"Mornings are opportunities to create the conditions and momentum for the day to unfold how you want it to." ~ Janine Rudder
The term ‘morning routine’ is used so often that it feels somewhat cliché. Since beginning my personal development journey, the significance of establishing a solid and intentional ‘morning routine’ has been one of the most pervasive messages I’ve encountered. The phrase “conquer the morning, conquer the day” shows up at least once per week in the motivational videos I peruse on Youtube. The issue is that the morning routine’s prevalence almost reduces it to a platitude that we’ve heard a hundred times and ultimately gloss over.
I'm here to encourage you to pause, think, and do something different with your morning. It may seem ironic that I’m writing a post about something that I just lamented as overdone; but my intention is to elevate the importance of the morning routine, express how grateful I am for mine, and urge you to either create or re-imagine yours.

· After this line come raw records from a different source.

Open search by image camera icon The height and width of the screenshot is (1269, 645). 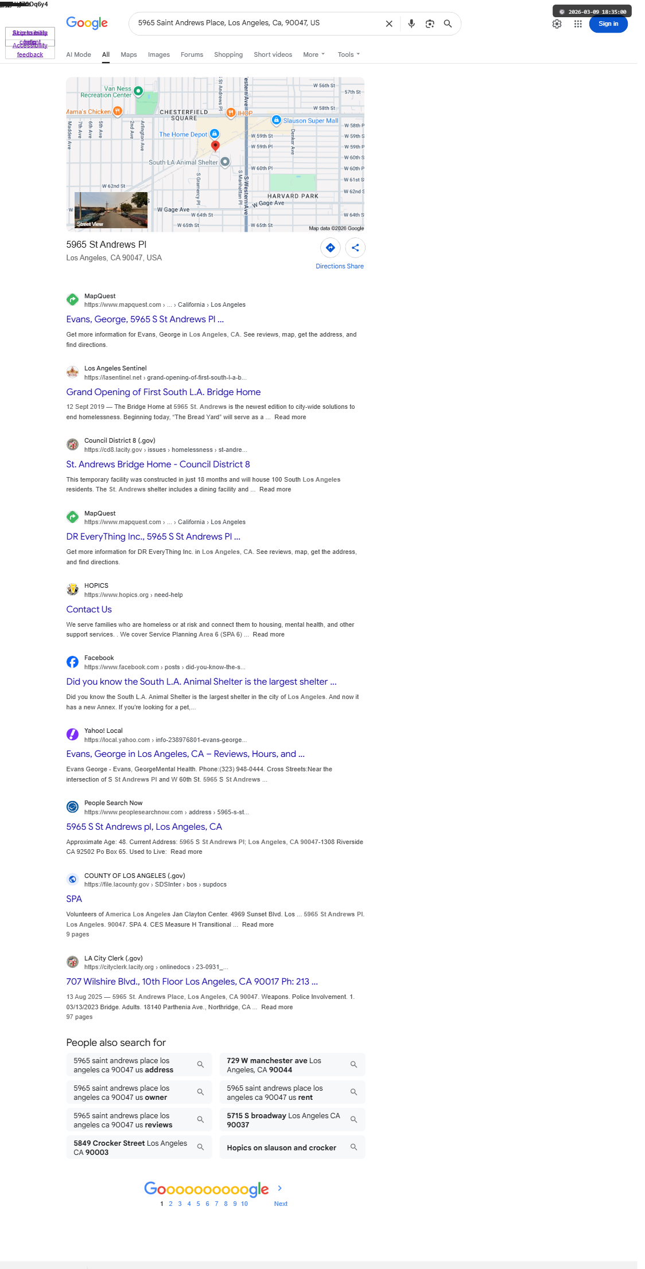coord(430,24)
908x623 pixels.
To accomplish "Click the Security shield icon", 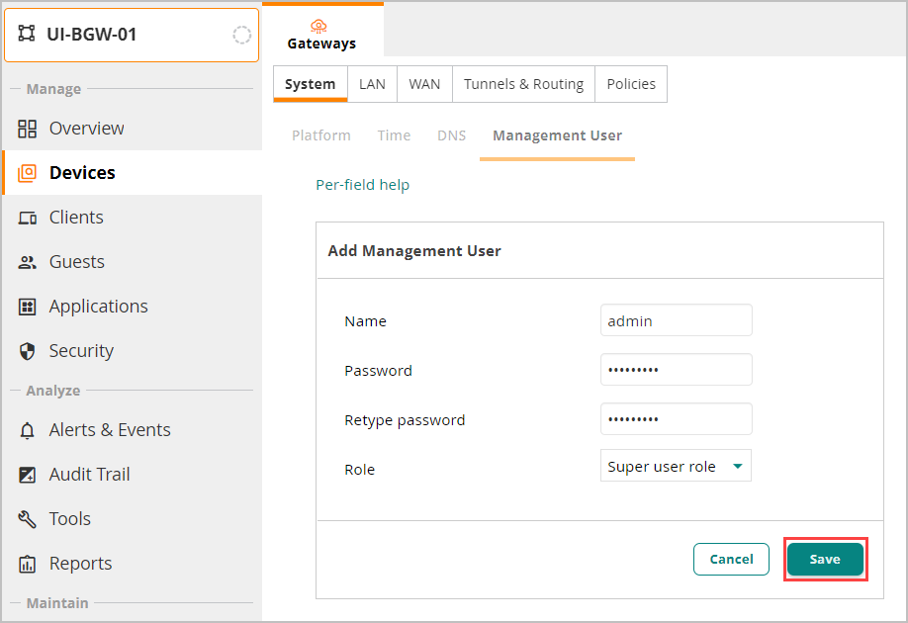I will (28, 351).
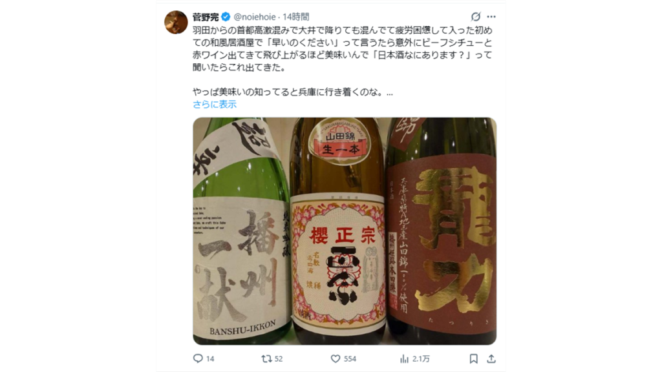Viewport: 662px width, 372px height.
Task: Click the repost count 52
Action: tap(279, 358)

“Start changing how you look at mornings, and sure enough people will start changing how they look at you.” -Jim Rohn
Mornings are a particularly critical time of day for me because of my sleep struggles. At least once per week I arise having been up for half of the night. Most other nights I get decent sleep, but seldom wake up feeling totally rested and eager to hop out of bed and get the day started. As a result, I have to prepare myself to have the kind of day that I want to have. I must be purposeful about my thoughts and actions in order to make sure that I am consciously creating the life I want and not merely managing life’s circumstances.
When preparing to write this piece, I teased out the three principles that ground my morning practice and have made it a transformative experience. I leave home in the morning feeling like I’ve loved myself, aligned myself with Spirit, and nurtured some of the relationships that are most important to me all before 7am. The three pillars of my morning routine are:
1.Live Your Values in the Morning
I think of values as whatever matters most to you; they define who you are and the impact you want to have. What you do in the morning should reflect this. I’m not saying that you need to wake up at 4am to volunteer at an animal shelter, read two books and run a half marathon by 6:30am. However, how you start your day should be a reflection of the direction you want your life to take.
If you’re not sure what your values are try answering the question: “If things were as good as they could get in my life, what would that look like?” When I answered that question for myself most of the responses were in the form of feelings. For example, I want to feel satisfied with my life, grateful for everything I have, and excited about the progress I’m making. I also want my body to feel healthy and vibrant.
Based on that I’ve designed a morning routine that includes prayer and / or meditation, making my bed (this is critical!), planks to strengthen my core, a fresh green smoothie made with my husband, and uplifting affirmations. Before I leave my house in the morning I’ve honored my primary values and set my intention to remain true to them.
2.Use Your Mornings to Create a Clean Slate
Mornings are opportunities to create the conditions and momentum for the day to unfold how you want it to. Checking social media before the sun rises or responding to emails before your feet touch the ground is likely keeping you stagnant. Instead of using the morning to respect the potential of that day, checking the news, email or social media first thing is dragging you back into yesterday's mindset. As opposed to intentionally opening yourself to new possibilities, you are unconsciously reliving what you already know. This puts you on a path to live a day that you’ve already lived; which is the definition of stuck.
In his book Becoming Supernatural: How Common People Are Doing the Uncommon, Dr. Joe Dispenza asserts that when you wake up and mindlessly engage in the same actions that aren’t serving you it thwarts your progress. Dispenza describes it this way: “You just switch on the autopilot and go unconscious…..In a very real sense, your body is dragging you into the same predictable future based on what you have been repeatedly doing in the same familiar past," pg. 31. You are essentially recreating the life you’ve already lived over and over again each day.
Each morning is a chance to start a new life; to begin imagining and becoming the person you want to be, doing the things you want to do, feeling the way you want to feel.
3. Start Your Day with the End in Mind
Most people are governed by the stories they tell themselves, which were created by other people’s ideas and opinions. So they tell themselves “I hate my Tuesday schedule. Tuesdays are the worst” or "I’m no good until I’ve had my coffee” and proceed to live their lives that way.
Instead, try using the morning to reframe your beliefs about yourself and your life. Think about the outcome and impact you want to produce today. Let that be the compass to guide you.
I often wake up groggy and wishing that I had another hour of rest. Complaining won’t improve how I feel, but it could make it worse. I take back control of my life by clearly stating my intentions and desires for the day. “Today I want to have a delightful encounter with a stranger” or “today, I want to feel compassion toward my colleague.” Sometimes I state goals such as completing a project or writing for a certain amount of time.
Using the first minutes of my day to create rather than complain or allow circumstances to distract me helps me feel powerful, hopeful and capable.